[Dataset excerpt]
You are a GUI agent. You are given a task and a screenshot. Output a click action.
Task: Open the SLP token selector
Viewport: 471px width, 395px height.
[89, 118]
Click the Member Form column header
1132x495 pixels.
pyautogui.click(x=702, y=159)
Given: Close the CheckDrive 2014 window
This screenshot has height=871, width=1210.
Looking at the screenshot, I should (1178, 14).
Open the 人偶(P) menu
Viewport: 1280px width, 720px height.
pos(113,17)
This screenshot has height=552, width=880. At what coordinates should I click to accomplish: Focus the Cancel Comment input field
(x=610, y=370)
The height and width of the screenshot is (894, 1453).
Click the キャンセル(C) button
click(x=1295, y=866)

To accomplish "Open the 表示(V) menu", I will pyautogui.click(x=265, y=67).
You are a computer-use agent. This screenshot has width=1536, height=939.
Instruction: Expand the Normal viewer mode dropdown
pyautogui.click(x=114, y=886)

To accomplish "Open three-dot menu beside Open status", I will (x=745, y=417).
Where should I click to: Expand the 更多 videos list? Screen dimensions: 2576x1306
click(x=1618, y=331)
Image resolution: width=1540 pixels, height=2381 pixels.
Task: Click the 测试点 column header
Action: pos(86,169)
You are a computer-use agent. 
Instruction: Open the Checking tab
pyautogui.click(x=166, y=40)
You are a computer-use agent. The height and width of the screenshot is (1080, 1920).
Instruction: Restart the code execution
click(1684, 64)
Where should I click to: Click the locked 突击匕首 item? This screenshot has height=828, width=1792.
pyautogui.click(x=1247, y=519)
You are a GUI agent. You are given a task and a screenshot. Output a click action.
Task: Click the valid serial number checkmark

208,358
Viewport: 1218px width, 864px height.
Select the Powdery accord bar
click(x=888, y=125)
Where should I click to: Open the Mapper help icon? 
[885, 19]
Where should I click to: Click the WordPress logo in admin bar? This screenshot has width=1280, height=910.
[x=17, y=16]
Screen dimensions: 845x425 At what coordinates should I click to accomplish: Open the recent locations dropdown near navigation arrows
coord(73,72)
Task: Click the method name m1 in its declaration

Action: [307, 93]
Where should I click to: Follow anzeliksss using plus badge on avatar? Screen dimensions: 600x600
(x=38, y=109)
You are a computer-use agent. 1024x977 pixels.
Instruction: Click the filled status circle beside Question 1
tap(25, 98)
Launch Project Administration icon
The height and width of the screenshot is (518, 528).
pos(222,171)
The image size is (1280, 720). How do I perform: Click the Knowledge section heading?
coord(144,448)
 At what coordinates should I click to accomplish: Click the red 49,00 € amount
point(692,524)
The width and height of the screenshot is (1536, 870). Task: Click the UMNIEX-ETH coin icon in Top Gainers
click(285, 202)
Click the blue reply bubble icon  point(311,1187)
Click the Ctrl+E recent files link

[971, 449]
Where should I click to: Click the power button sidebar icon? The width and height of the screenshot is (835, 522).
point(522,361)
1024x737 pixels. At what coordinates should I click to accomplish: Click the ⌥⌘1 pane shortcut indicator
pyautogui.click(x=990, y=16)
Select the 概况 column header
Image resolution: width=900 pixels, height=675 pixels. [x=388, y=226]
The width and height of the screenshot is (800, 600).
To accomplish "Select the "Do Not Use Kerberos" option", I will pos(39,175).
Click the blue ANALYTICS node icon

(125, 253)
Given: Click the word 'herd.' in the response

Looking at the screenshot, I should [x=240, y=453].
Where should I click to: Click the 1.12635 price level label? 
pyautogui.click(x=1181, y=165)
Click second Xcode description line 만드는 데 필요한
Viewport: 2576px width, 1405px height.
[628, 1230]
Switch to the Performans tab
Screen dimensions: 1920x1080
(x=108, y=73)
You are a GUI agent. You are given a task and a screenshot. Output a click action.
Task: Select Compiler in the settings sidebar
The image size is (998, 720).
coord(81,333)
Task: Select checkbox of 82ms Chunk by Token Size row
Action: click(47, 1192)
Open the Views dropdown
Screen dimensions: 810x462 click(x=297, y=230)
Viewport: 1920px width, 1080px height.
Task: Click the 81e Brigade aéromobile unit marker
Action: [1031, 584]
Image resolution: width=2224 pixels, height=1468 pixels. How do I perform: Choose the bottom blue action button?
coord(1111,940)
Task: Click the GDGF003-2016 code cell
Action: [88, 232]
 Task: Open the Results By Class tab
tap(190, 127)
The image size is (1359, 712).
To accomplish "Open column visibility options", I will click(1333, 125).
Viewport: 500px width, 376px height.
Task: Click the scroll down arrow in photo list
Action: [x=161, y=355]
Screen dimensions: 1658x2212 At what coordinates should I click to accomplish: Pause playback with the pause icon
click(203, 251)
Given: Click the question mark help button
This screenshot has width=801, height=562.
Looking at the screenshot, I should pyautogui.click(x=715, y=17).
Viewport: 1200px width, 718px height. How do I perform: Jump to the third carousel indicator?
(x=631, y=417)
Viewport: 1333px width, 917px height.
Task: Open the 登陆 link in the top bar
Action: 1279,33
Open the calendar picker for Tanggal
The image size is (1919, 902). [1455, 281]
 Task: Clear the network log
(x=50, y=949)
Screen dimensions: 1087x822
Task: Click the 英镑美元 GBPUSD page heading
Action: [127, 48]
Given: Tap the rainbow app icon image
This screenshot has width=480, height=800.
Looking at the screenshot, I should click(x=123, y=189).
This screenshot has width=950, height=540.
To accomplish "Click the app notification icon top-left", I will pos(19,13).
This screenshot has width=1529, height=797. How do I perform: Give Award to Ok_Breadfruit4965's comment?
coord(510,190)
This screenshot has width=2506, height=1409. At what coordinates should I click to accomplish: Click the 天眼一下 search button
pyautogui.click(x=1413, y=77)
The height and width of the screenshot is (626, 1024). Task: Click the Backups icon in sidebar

Your goal: Give the lines of the material above as a Markdown table with the columns Row and Line, starting at the line that contains "Given: Tap the rainbow app icon image" and ending at the line that contains "coord(510,190)". Leave out any blank lines.

Answer for the task:
| Row | Line |
|---|---|
| 1 | Given: Tap the rainbow app icon image |
| 2 | This screenshot has width=480, height=800. |
| 3 | Looking at the screenshot, I should click(x=123, y=189). |
| 4 | This screenshot has width=950, height=540. |
| 5 | To accomplish "Click the app notification icon top-left", I will pos(19,13). |
| 6 | This screenshot has width=1529, height=797. How do I perform: Give Award to Ok_Breadfruit4965's comment? |
| 7 | coord(510,190) |